Italian Language in American-English Akron

New decorating.

Fall 2012 and Spring 2013 have finally passed with their ups and downs, and summer is in full swing! That means staying in bed all day (on my days off), not leaving my apartment until the sun is setting or already down, reading mountains of books, marathoning my favorite tv shows, and drinking sangria like it is my job. With this foreign concept of "free time," I also have slots to practice and buff up on my Italian.

During fall semester and especially spring, I became more frustrated each day as I woke up and discovered that I had displaced my Italian command. Forgetting my practiced and learned language skills that I learned from native speakers was like being consistently hit over my head with a stupefying stick; very, very annoying.
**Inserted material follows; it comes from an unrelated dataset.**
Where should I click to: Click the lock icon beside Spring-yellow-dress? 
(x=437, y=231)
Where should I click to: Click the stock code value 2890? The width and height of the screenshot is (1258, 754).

Being in college full time while working thirty hours a week made it extremely difficult to find patience, energy, or time to expand on my skill or even put to practice what I already knew.

HOWEVER, that is behind me now and I am pleased to report that each day this week I've practiced my language in one way or another. I am trying to find the best way to learn more and utilize what I already know, so I've attempted watching a movie in Italian, reading in Italian and translating it (slow and arduous...), speaking to friends from Florence, or simply writing my thoughts down in Italian. All of these methods have a varying degree of effectiveness. I decided to really immerse myself (as much as I can) this morning, and began papering my apartment with post-its of singular and plural nouns stuck on their respective object.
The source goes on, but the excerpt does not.